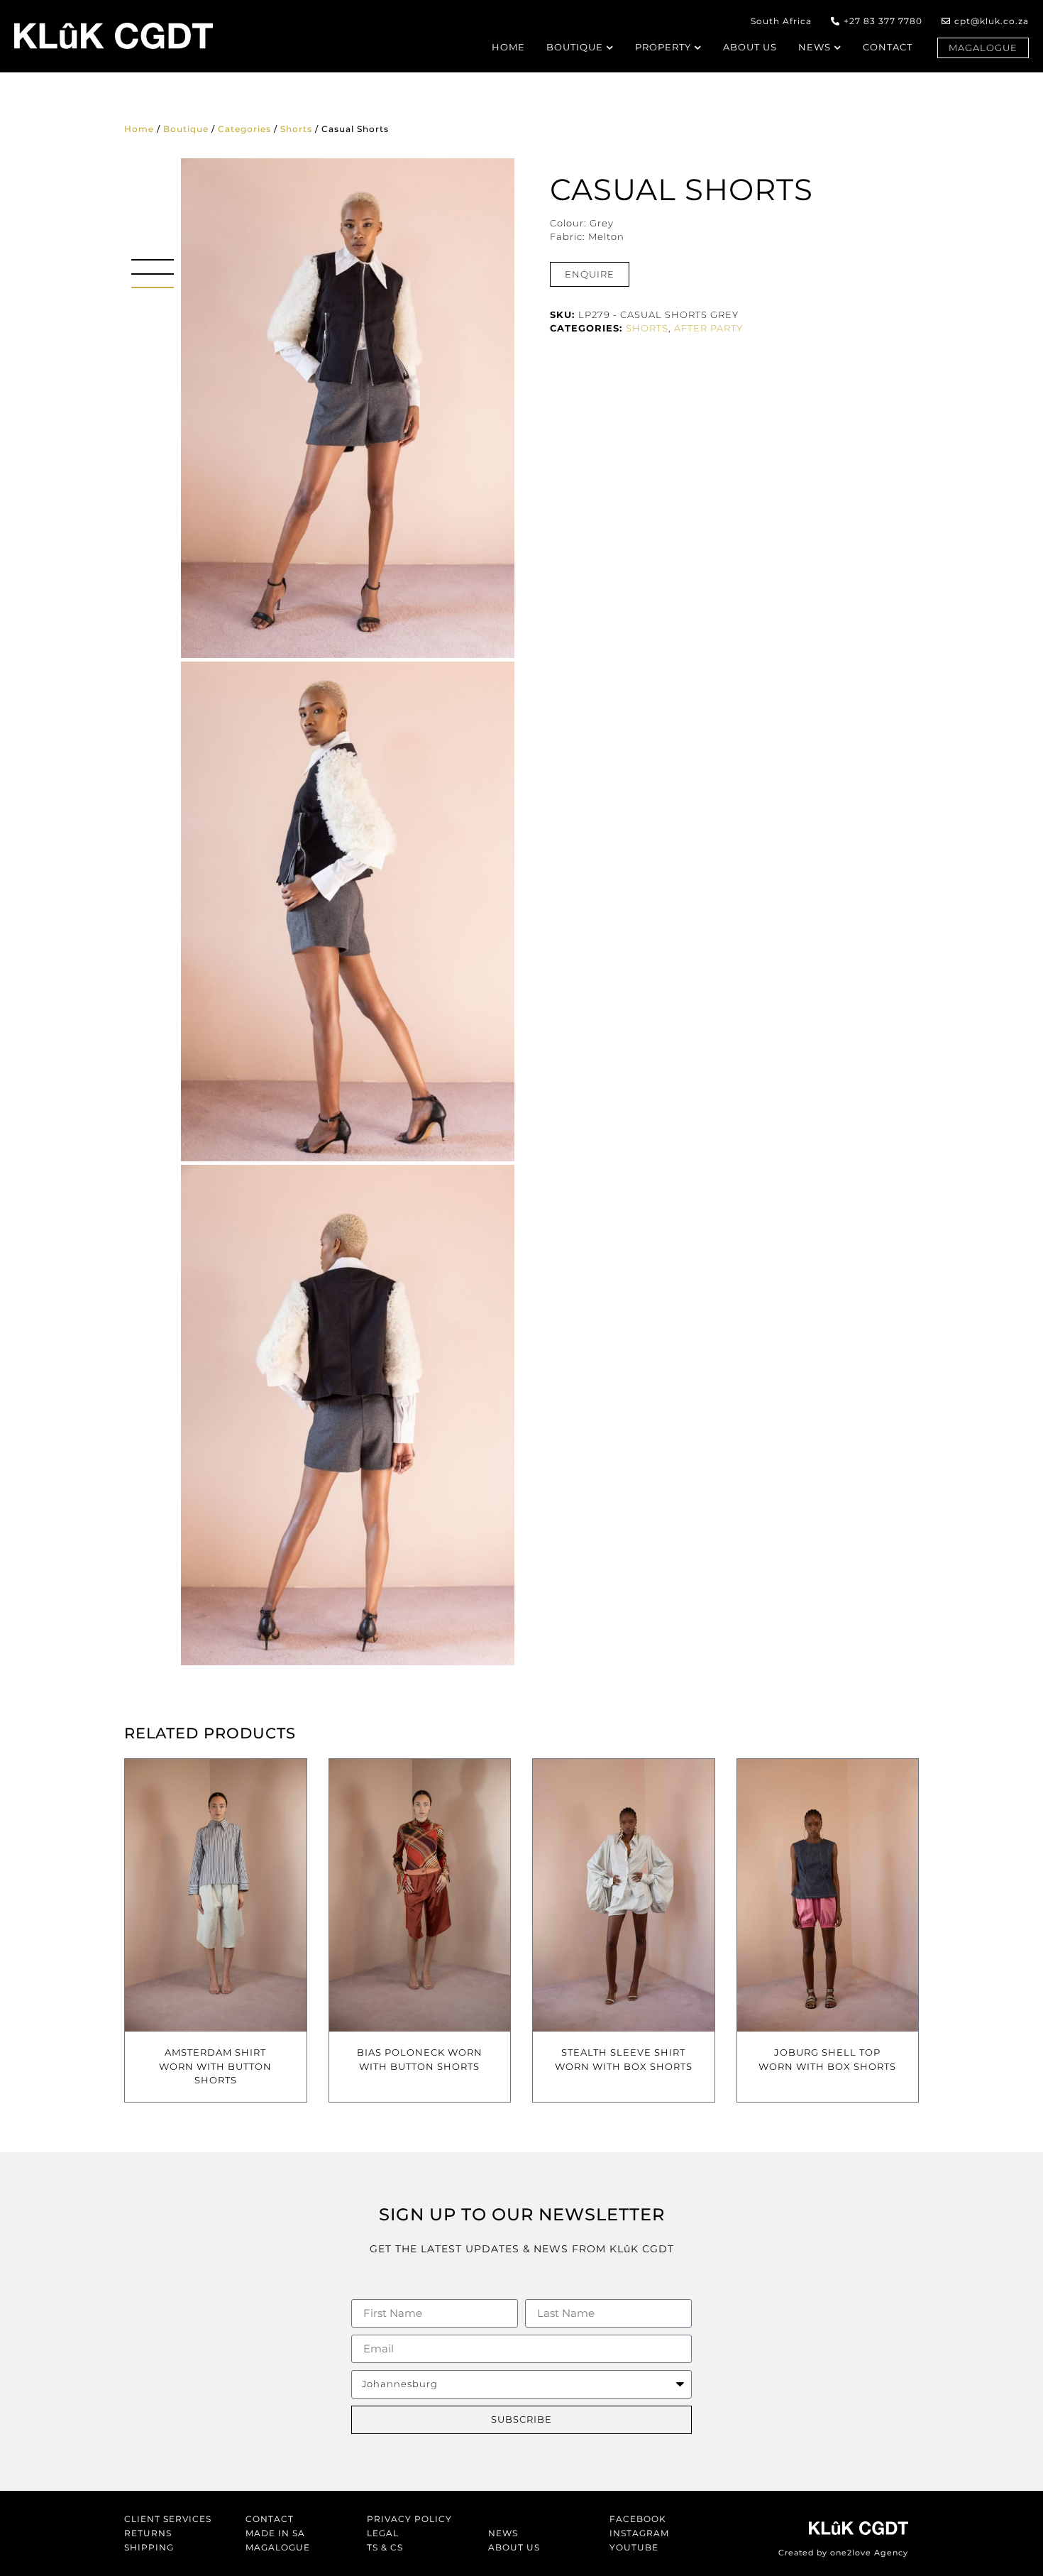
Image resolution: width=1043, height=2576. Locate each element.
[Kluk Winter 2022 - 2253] (347, 1415)
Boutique (186, 129)
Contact (269, 2519)
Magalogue (277, 2547)
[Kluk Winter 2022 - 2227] (347, 408)
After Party (708, 328)
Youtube (633, 2547)
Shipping (149, 2547)
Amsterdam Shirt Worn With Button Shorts (215, 2066)
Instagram (639, 2533)
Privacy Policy (409, 2519)
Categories (244, 129)
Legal (383, 2533)
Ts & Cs (385, 2547)
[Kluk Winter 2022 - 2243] (347, 911)
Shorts (296, 129)
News (503, 2533)
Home (139, 129)
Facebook (637, 2519)
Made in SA (275, 2533)
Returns (148, 2533)
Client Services (167, 2519)
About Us (514, 2547)
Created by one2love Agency (843, 2553)
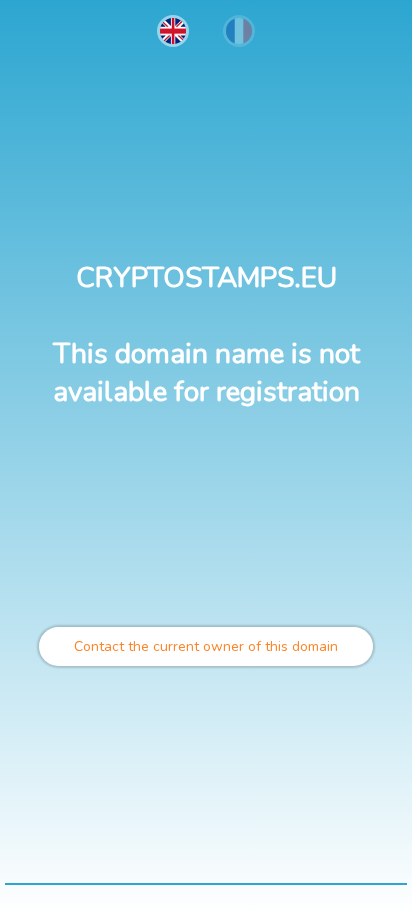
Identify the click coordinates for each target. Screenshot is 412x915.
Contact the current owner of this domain (206, 646)
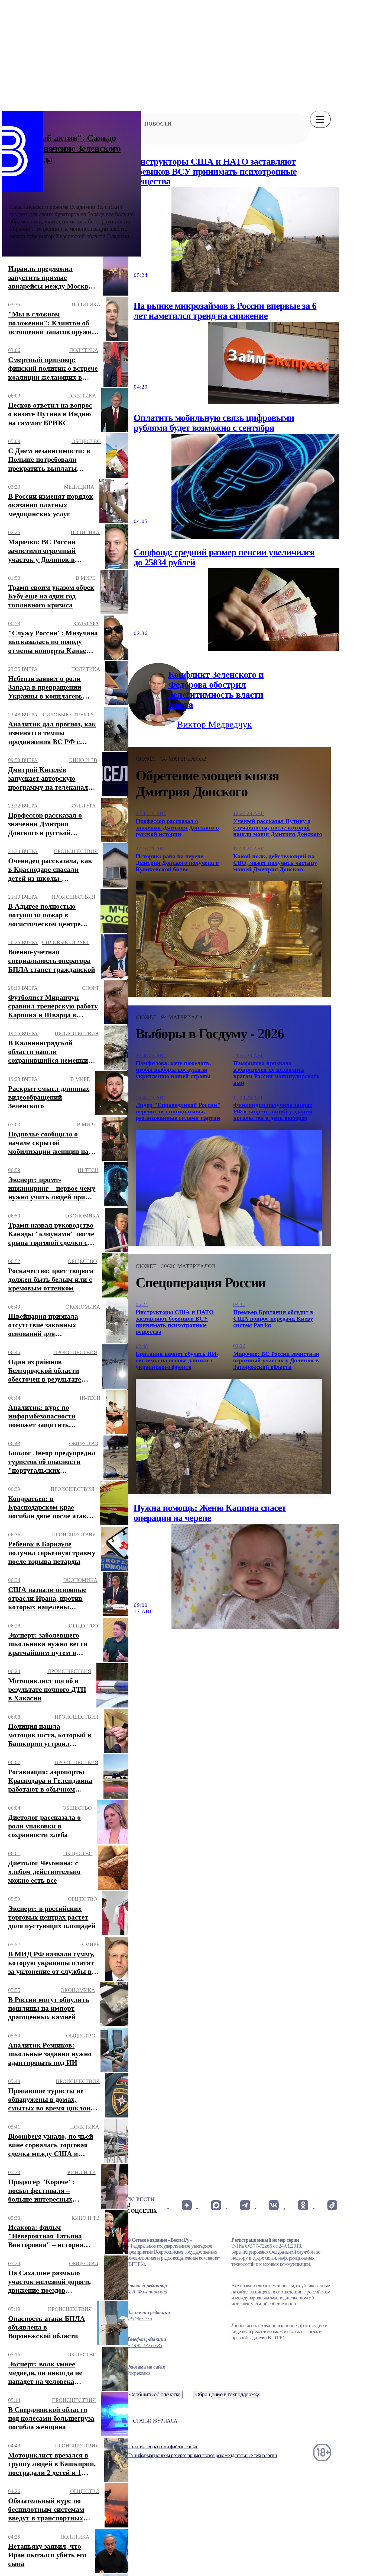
• • •
*Exercise:* Starting at the line that holds "About Us (514, 2547)" and ending at the last line of the material above, repeat each line exactly, both ends included, and leave the pictures out.

*Answer to this problem:*
About Us (514, 2547)
Created by one2love Agency (843, 2553)
Identify the click coordinates for each target. Screenshot is 412x915.
Contact the current owner of this domain (206, 646)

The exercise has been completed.